**Exercise requirements**
Repeat the data that follows exactly, starting at the line with "Collapse the Titel: 01" and ending at the line with "The image size is (566, 318).", and leave out every picture.

**Source material**

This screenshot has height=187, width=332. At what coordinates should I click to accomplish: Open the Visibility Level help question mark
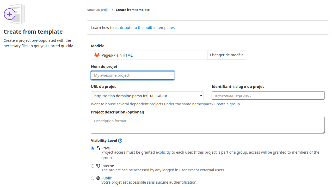click(x=120, y=141)

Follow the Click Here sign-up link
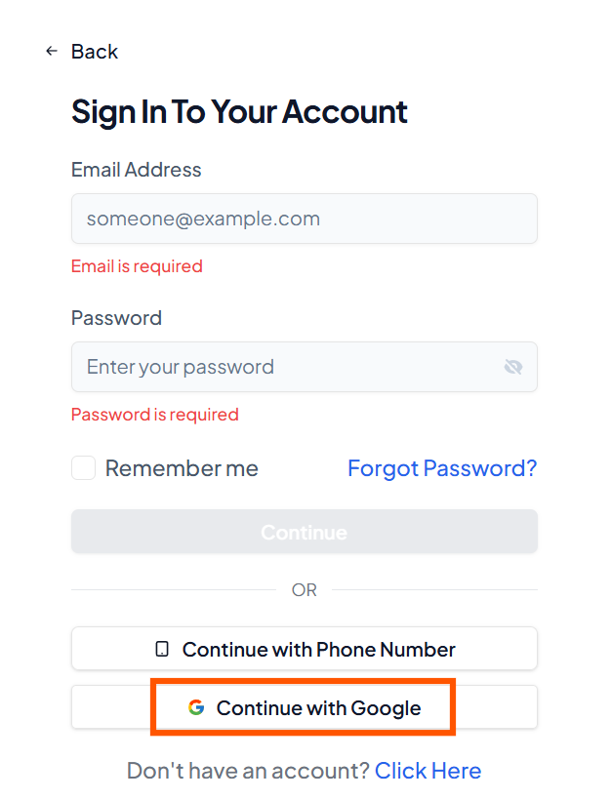(x=428, y=771)
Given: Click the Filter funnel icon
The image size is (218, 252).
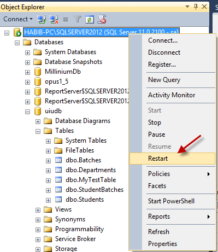Looking at the screenshot, I should (78, 19).
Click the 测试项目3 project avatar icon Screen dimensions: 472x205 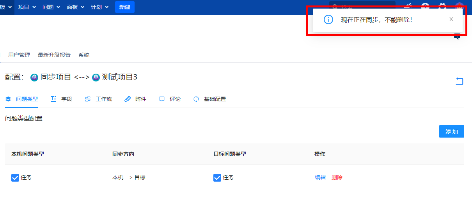click(96, 78)
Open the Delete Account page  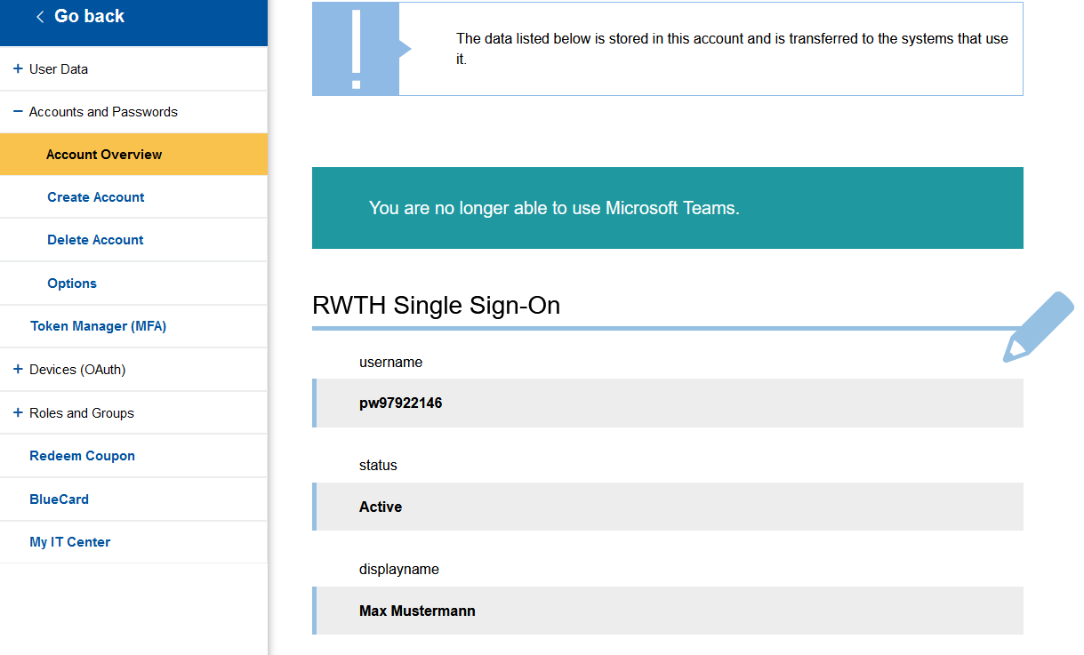tap(95, 240)
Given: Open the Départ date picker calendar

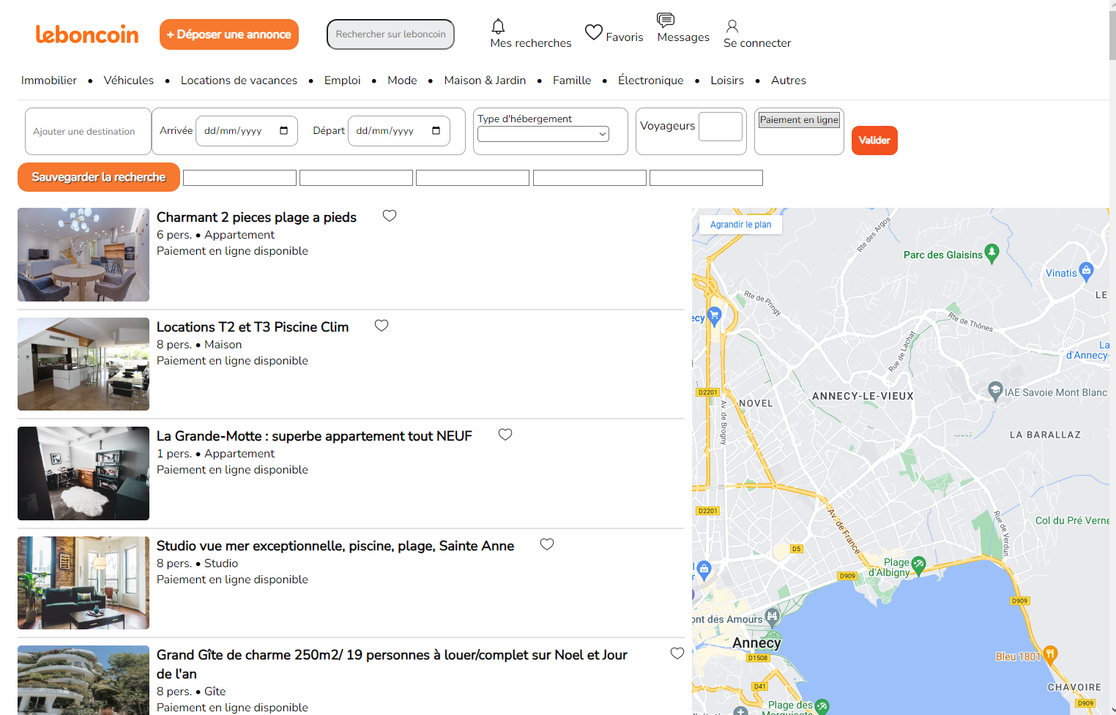Looking at the screenshot, I should click(x=436, y=131).
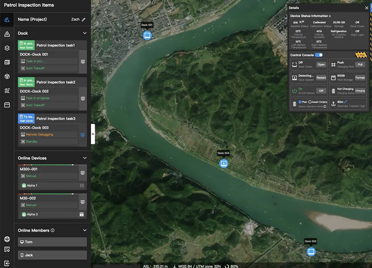The width and height of the screenshot is (372, 268).
Task: Open the map annotation tab in sidebar
Action: click(7, 34)

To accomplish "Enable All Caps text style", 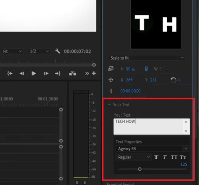I will click(174, 157).
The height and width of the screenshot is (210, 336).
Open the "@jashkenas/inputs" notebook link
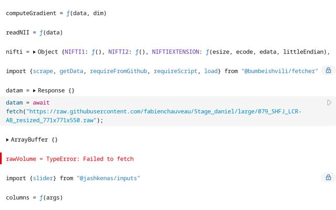(109, 179)
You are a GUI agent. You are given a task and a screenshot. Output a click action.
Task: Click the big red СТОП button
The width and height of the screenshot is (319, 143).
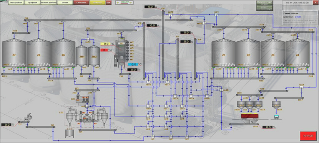tap(308, 135)
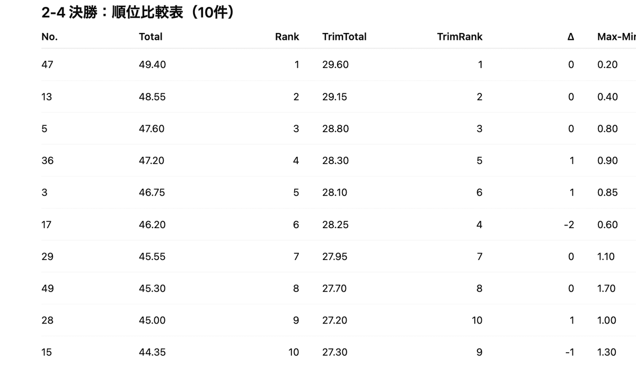Click the Max-Min column header
This screenshot has width=636, height=383.
[x=616, y=37]
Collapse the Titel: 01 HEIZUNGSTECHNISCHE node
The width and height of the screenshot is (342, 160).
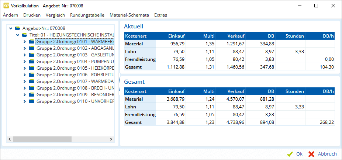[17, 35]
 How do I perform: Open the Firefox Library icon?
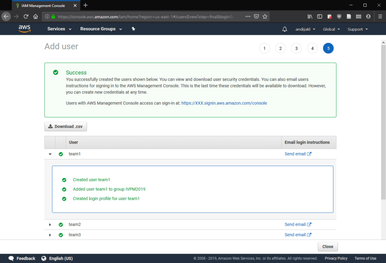point(310,17)
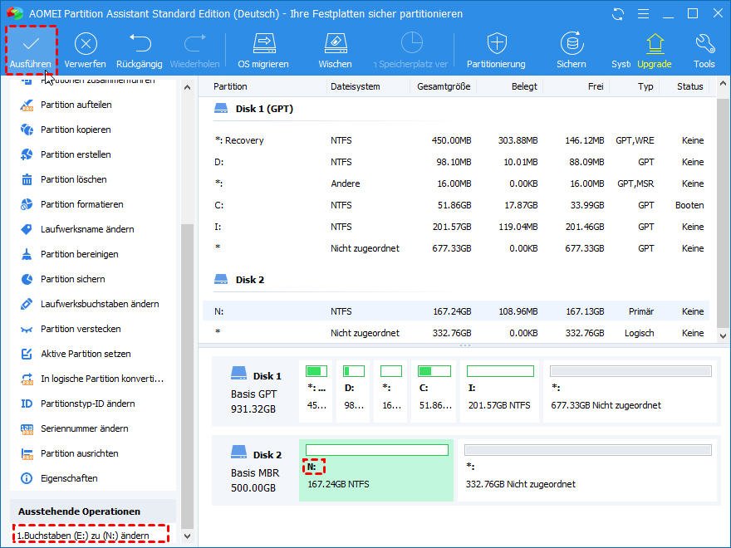Open the Sichern backup tool

(x=572, y=44)
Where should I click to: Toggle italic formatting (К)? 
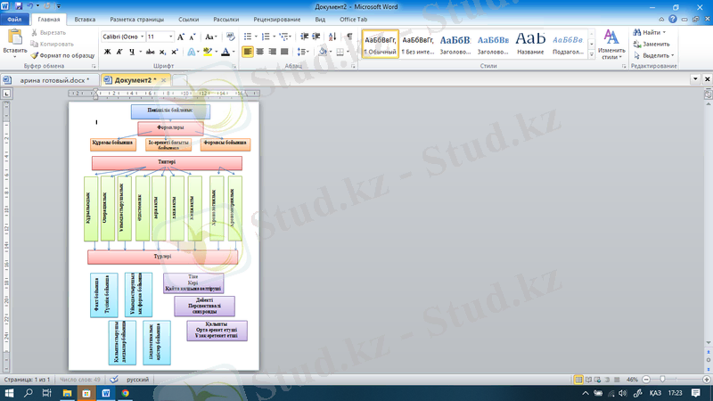(x=119, y=53)
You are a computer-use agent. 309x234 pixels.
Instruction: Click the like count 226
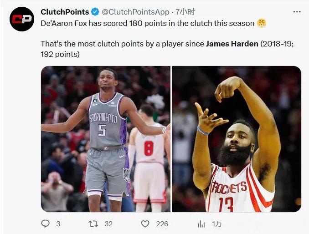[162, 224]
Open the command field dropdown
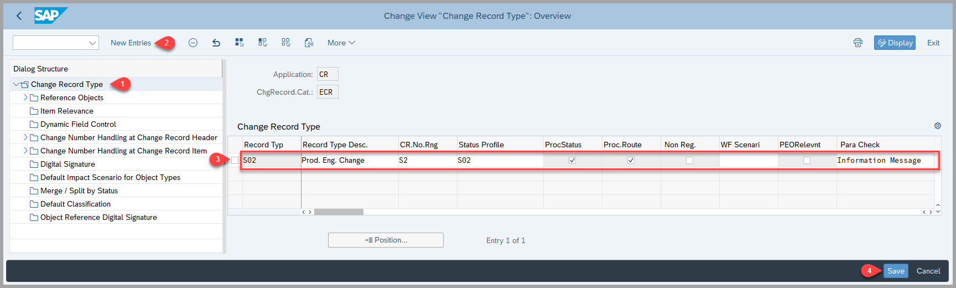 click(92, 43)
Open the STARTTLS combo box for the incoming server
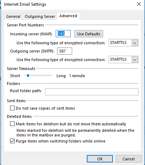This screenshot has height=165, width=145. coord(124,43)
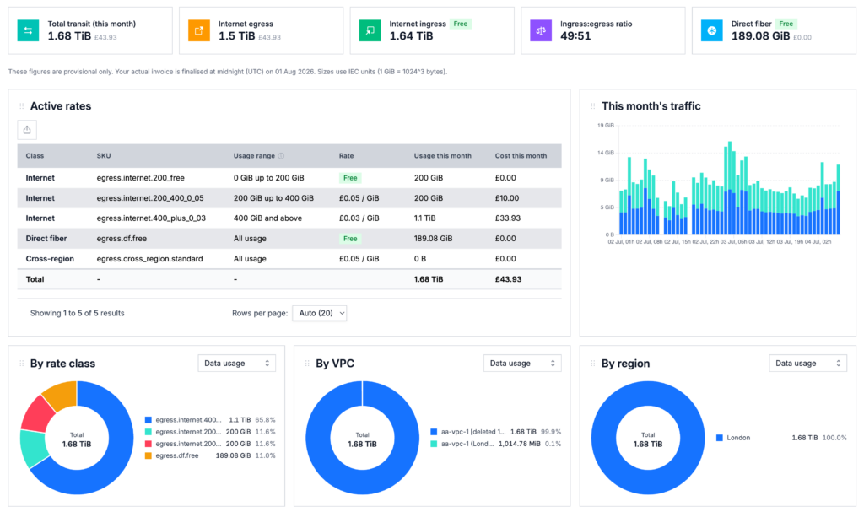Click the purple ingress:egress ratio scales icon
The height and width of the screenshot is (512, 864).
[x=541, y=31]
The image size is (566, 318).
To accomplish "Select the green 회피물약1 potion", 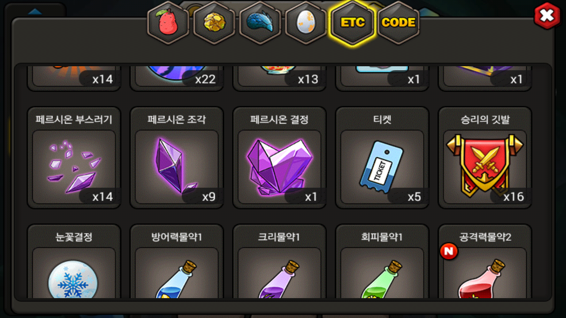I will tap(382, 261).
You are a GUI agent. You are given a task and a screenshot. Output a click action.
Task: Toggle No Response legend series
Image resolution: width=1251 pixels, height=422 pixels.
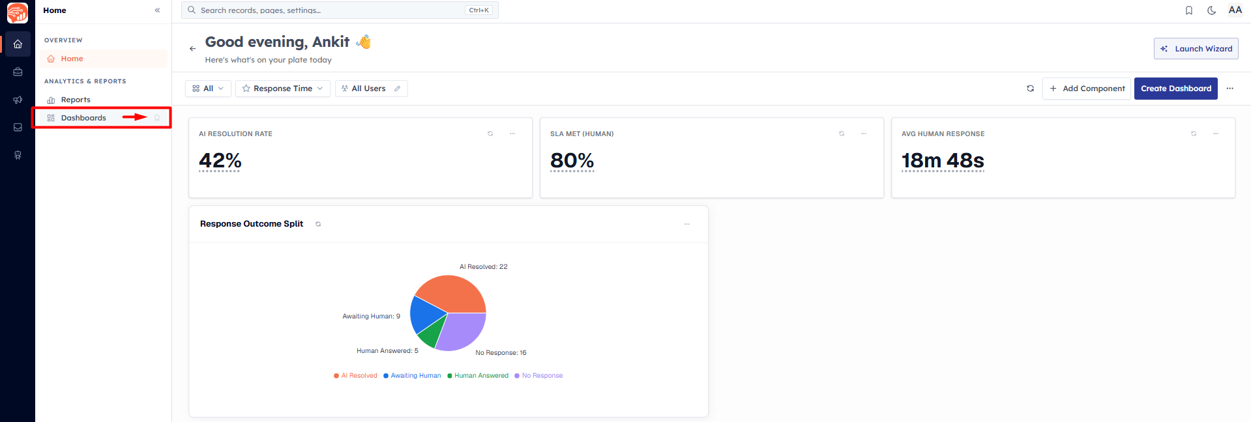(538, 376)
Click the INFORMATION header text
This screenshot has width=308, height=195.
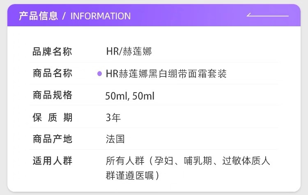[101, 16]
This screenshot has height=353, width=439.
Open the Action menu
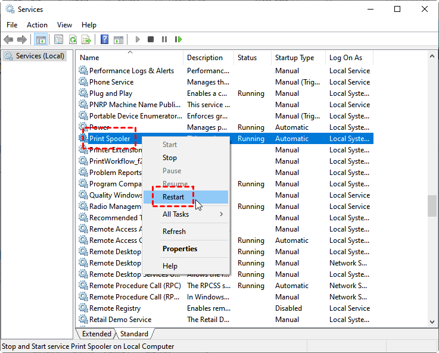pyautogui.click(x=37, y=25)
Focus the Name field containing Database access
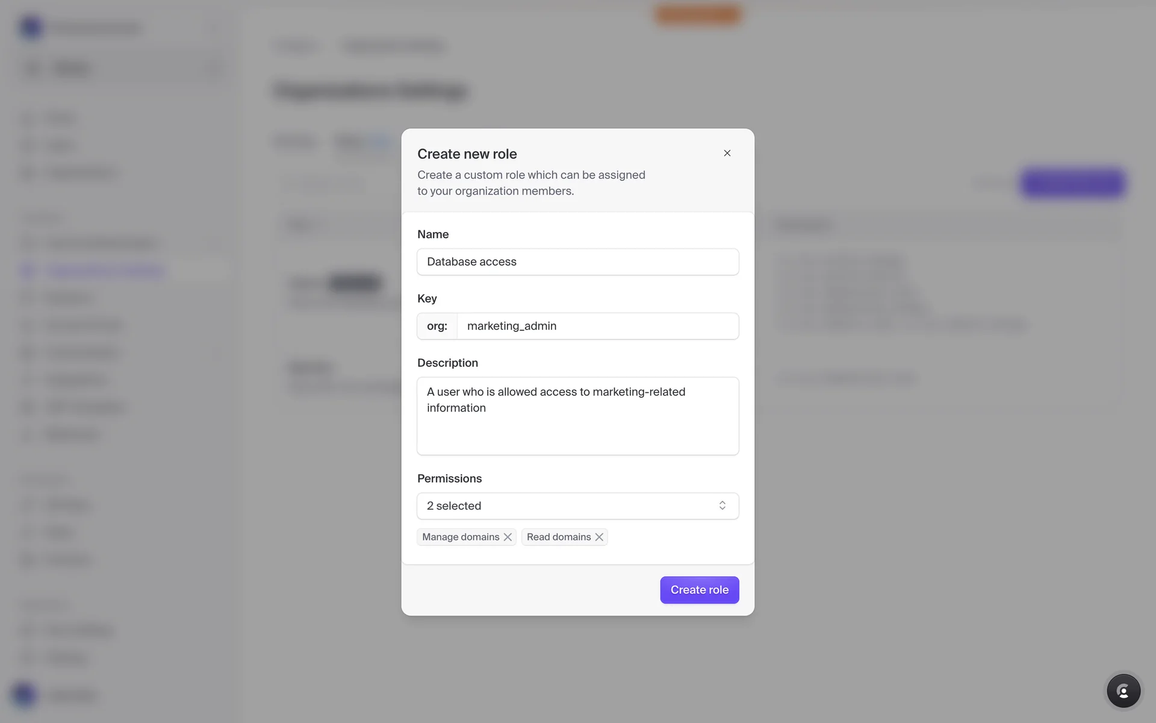 pyautogui.click(x=577, y=261)
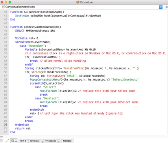
Task: Click the gear settings icon beside function popup
Action: (166, 7)
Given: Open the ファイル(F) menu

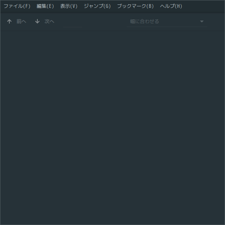Looking at the screenshot, I should 17,6.
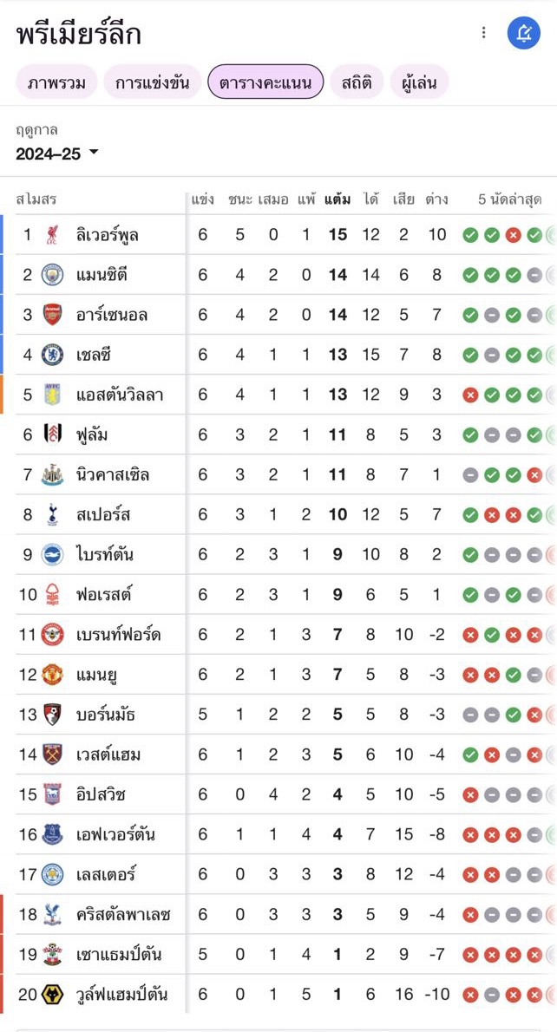Image resolution: width=557 pixels, height=1032 pixels.
Task: Click Liverpool's red loss result indicator
Action: coord(513,235)
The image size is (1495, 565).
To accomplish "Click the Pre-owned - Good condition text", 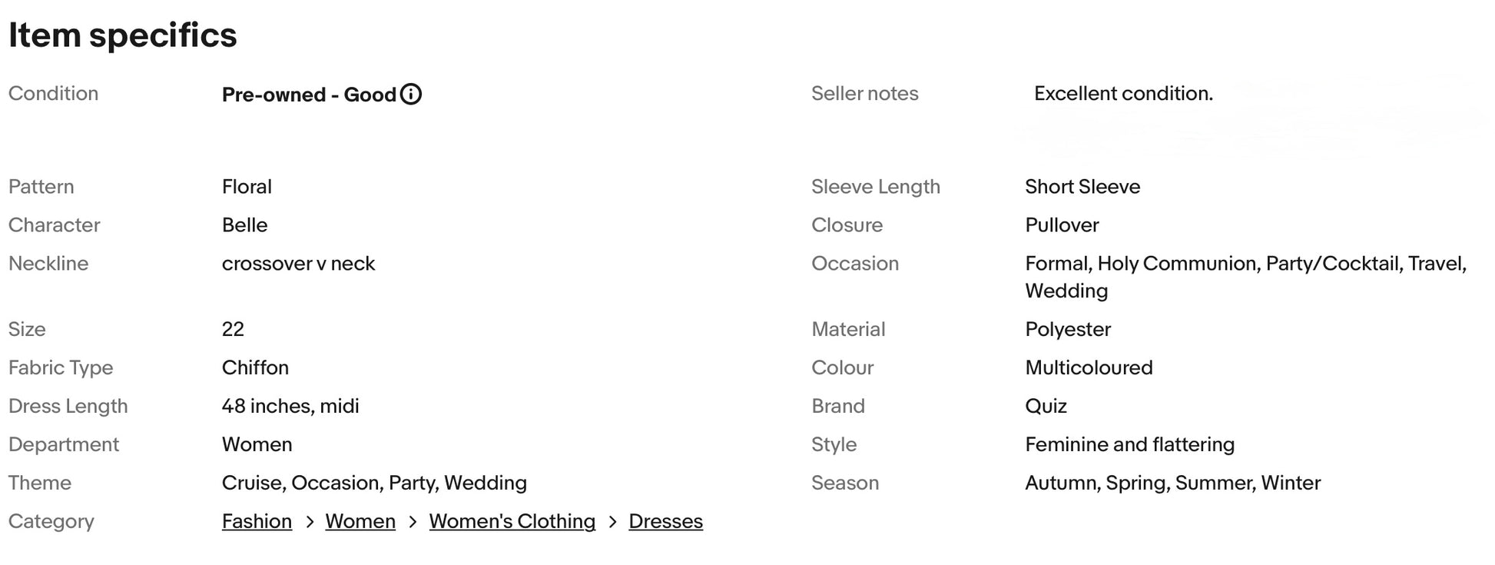I will pyautogui.click(x=309, y=95).
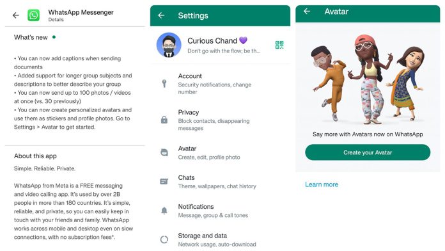This screenshot has width=445, height=251.
Task: Open the Notifications settings entry
Action: [220, 211]
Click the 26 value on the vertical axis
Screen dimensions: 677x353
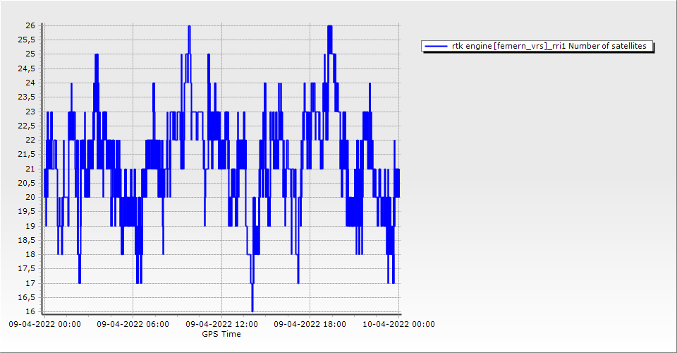30,25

**Exercise answer**
Collapse the Titel: 01 HEIZUNGSTECHNISCHE node
The width and height of the screenshot is (342, 160).
[17, 35]
 How do I perform: Open the Firefox Library icon?
point(310,17)
Open the Sichern backup tool

(x=572, y=44)
Where should I click to: Toggle italic formatting (К)? 
(x=119, y=53)
You are a computer-use agent. 309x234 pixels.
Instruction: Click the like count 226
[162, 224]
Open the command field dropdown
 click(92, 43)
Open the STARTTLS combo box for the incoming server
This screenshot has height=165, width=145. coord(124,43)
Click the purple ingress:egress ratio scales icon
The height and width of the screenshot is (512, 864).
[x=541, y=31]
The image size is (566, 318).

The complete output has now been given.